PROBLEM:
An exact transcription of the entries is required, with none of the pictures carried over.

**********

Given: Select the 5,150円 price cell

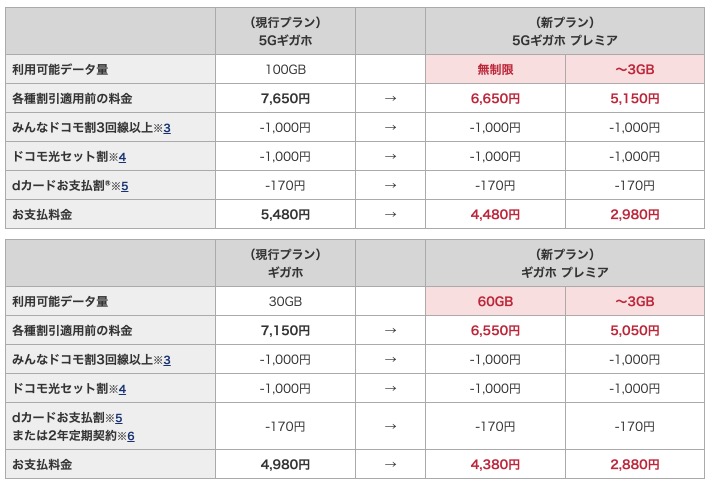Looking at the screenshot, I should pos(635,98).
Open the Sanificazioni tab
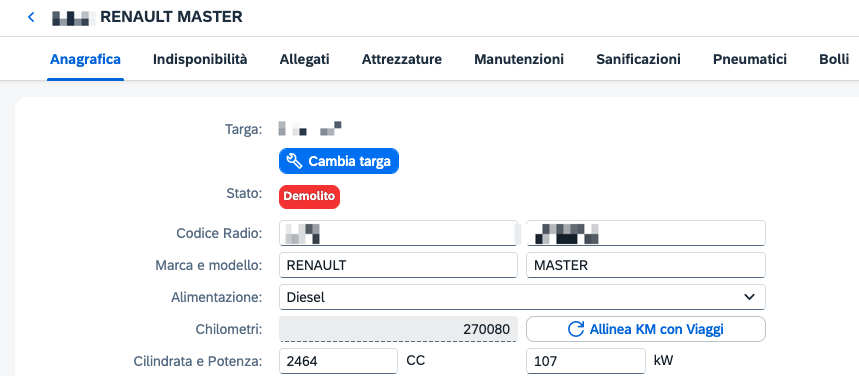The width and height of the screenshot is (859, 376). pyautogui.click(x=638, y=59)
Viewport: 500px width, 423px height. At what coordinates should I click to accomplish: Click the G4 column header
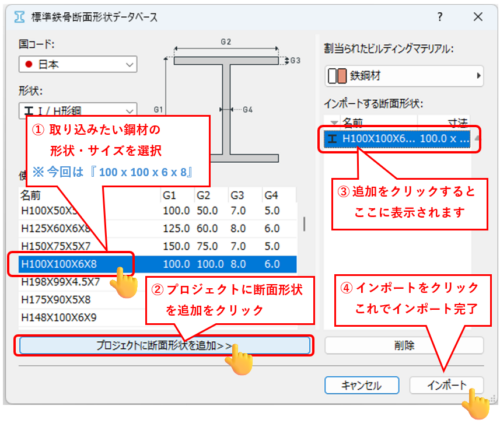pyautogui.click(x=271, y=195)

**********

SOLVED EXERCISE:
Given: Select the 5,150円 price cell

Looking at the screenshot, I should pos(635,98).
Open the Sanificazioni tab
The width and height of the screenshot is (859, 376). pyautogui.click(x=638, y=59)
Viewport: 500px width, 423px height. At what coordinates should I click to accomplish: Click the G4 column header
pyautogui.click(x=271, y=195)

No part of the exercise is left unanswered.